I like this. I like this a lot. Nice work, Ricoh. Along with their new rugged outdoor point-and-shoot camera, the WG-4 GPS, Ricoh is introducing a “modular camera mount system” that allows you to use the WG-4 as a POV action camera. This is a great development for outdoor enthusiasts who’ve had to carry both a POV camera and point-and-shoot, or choose one over the other. Now you can carry one camera and have it all.
Pentax WG-4 GPS Key Features And Specs:
- 16-megapixel backlit CMOS sensor
- 4x 25-100mm f/2.0-4.9 optical zoom lens
- Dual shake reduction system combines sensor-shift and Digital SR image stabilization
- Full HD video (1920 x 1080 30 FPS and 1280 x 720 60/30 FPS)
- Interval modes (for time lapse) and High Speed Movie mode(120 FPS capture, 30 FPS playback)
- Sensitivity: ISO 125-6400
- New: shuter-priority manual exposure control
- Waterproof to 45 feet (13.7m)
- Shockproof from 6.6 feet (2m)
- Freezeproof to 14 F (-10 C)
- Crushproof – 220 pounds of force
- 3-inch 460k-dot LCD display
- Electronic level
- Built-in GPS with dedicated LCD display, compass, altimeter and depth meter (WG-4 GPS)
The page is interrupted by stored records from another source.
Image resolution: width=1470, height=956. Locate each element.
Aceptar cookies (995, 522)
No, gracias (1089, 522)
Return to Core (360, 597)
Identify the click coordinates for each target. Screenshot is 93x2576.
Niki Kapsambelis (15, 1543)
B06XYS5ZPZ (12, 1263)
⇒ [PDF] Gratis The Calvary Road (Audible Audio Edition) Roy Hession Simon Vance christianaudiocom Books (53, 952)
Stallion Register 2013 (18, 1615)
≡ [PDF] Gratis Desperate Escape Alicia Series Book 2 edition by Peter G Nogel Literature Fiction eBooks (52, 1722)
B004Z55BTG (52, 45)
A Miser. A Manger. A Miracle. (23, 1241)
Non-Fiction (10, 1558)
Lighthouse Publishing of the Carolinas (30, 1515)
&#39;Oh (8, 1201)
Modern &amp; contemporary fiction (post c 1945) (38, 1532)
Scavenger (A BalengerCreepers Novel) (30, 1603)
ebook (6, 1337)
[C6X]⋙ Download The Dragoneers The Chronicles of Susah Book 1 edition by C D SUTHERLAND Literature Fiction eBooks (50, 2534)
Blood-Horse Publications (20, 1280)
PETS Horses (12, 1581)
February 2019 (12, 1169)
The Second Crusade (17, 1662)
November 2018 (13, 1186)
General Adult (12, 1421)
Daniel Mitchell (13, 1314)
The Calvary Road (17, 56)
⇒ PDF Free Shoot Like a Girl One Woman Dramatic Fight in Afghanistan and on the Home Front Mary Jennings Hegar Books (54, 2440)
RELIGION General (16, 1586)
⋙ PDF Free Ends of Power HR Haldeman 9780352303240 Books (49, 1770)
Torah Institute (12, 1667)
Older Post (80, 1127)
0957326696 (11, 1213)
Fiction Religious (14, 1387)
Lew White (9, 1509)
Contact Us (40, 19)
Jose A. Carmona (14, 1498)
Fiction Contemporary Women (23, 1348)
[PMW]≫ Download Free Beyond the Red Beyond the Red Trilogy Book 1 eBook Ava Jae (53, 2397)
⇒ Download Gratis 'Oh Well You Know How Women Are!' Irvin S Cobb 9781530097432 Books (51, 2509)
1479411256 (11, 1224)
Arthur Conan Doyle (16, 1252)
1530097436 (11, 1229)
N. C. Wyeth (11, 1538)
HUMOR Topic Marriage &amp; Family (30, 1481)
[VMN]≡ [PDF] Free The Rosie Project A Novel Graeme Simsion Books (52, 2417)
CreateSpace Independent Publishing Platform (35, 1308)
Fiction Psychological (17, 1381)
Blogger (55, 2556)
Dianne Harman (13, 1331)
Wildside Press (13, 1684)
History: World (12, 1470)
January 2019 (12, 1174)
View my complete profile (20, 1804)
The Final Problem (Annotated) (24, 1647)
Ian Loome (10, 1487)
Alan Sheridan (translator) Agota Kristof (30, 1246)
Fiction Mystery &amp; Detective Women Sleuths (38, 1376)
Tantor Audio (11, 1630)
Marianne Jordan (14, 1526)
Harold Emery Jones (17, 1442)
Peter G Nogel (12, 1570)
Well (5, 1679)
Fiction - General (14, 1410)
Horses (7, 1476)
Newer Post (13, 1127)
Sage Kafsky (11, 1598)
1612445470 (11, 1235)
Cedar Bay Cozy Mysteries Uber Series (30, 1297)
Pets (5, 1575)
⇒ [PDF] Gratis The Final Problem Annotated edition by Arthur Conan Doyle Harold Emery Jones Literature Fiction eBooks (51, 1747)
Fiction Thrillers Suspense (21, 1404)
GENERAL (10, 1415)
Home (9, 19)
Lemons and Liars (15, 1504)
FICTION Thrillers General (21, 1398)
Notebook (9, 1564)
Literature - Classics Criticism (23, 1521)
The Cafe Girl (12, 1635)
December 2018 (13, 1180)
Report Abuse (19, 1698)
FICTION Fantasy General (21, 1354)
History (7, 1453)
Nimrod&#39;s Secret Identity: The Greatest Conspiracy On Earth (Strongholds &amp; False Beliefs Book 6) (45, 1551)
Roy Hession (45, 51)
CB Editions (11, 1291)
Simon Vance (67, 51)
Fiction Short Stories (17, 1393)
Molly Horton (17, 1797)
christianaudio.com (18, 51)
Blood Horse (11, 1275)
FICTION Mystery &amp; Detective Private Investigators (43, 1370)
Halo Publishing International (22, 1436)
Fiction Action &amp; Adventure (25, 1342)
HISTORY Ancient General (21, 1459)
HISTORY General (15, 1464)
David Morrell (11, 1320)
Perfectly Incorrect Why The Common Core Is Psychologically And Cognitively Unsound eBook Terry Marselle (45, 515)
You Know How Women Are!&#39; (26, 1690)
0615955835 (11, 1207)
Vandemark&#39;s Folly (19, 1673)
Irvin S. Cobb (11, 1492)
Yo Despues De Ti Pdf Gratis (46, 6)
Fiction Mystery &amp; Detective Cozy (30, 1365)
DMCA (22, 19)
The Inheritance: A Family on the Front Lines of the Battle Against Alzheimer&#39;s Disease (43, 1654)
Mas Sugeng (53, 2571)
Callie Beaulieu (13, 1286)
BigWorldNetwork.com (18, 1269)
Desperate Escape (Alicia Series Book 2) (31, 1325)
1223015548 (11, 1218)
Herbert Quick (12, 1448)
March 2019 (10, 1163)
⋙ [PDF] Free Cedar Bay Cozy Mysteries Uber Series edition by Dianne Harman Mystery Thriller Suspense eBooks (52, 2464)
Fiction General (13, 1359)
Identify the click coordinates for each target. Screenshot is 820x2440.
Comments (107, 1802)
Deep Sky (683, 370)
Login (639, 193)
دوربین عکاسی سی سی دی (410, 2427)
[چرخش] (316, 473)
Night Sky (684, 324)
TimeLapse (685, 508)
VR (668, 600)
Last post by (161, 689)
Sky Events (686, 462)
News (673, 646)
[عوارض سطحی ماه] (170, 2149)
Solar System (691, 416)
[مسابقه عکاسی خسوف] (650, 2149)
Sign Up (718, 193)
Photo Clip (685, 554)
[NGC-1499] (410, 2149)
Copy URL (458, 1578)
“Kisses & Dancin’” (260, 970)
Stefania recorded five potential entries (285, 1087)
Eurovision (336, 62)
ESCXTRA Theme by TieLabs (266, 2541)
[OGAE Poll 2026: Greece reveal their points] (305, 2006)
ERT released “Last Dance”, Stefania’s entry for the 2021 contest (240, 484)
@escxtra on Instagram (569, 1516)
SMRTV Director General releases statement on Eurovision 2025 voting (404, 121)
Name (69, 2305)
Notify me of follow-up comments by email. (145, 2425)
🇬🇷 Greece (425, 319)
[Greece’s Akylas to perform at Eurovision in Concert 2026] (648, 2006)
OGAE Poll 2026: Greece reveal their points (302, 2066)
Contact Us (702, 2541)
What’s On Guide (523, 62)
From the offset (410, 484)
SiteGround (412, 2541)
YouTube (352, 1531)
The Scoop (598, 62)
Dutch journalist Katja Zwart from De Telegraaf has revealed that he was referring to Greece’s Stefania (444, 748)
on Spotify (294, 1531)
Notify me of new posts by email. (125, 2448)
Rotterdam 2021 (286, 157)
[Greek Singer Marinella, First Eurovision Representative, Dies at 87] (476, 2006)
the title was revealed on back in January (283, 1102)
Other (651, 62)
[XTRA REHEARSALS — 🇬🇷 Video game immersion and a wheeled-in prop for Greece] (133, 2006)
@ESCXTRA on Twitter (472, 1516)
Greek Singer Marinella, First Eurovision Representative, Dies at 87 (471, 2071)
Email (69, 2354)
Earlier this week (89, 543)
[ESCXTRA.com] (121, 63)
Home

- Digital Microscope mode with 6 LED lights
The new 16-megapixel WG-4 GPS is built for outdoor adventure. It’s waterproof to 45 feet, it can withstand drops of over 6 feet, it can handle 220 pounds of crushing force and it’s freezeproof down to 14F. As the name implies, it has built-in GPS with a digital compass. The GPS tags your photos with location data, tells you altitude and underwater depth, and even records track data like a proper dedicated GPS unit. If the Ricoh brand is confusing, that’s because this is the first WG outdoor point-and-shoot to get the Ricoh name. Previously, the WG cameras were under the Pentax name and the WG-4 GPS is the 17th generation of that camera line. However, Ricoh acquired Pentax in 2011 and is re-branding all compact cameras with the Ricoh name. Digital SLRs, however, will still carry the Pentax name.
Spec-wise, little has changed with the new WG-4 GPS. It appears to use the same 16-megapixel backlit CMOS sensor as the WG-3 and the waterproof, shockproof, crushproof and freezeproof ratings are all the same. There is one important change, though. Ricoh added shutter-priority manual exposure control. This makes perfect sense for a camera like the WG-4 GPS, which will be used by lots of outdoor adventurers for all kinds of action photos. Shutter priority allows you to choose a fast shutter speed to make sure you freeze the action in snowboard, surf, bmx or any other kind of sports photo. It’s a feature that’s been sorely missed with rugged point-and-shoot cameras until very recently. It’s good to see Ricoh bring some manual control to a camera that’s sure to end up in the hands of lots of outdoor action sports junkies.
To summarize, the important updates with the new Ricoh WG-4 GPS rugged point-and-shoot camera are the new shutter-priority shooting mode, and the new modular mount system. The mount system includes a camera holder and three types of mounts to accommodate different kinds of activities. There’s a standard adhesive mount that is commonly used to attach POV cameras to helmets; a handlebar mount for bicycles; and a suction cup mount that can be used on car bodies, windows, etc. The Ricoh WG-4 doesn’t have the same super-wide view as most POV cameras. However, it does have optical zoom and that allows you to capture a different perspective than you can with a fixed-lens POV camera.
The Ricoh WG-4 GPS will be available in black or blue in March of 2014. The suggested retail price for the WG-4 GPS is US $379.95. For $50 less ($329.95) you can get the WG-4 without GPS in either silver or “lime yellow.” The mounting system is sold a la carte. The camera holder costs $19.99, the adhesive helmet mount costs $44.99, the handlebar mount is $39.99 and the Suction cup mount is $42.99.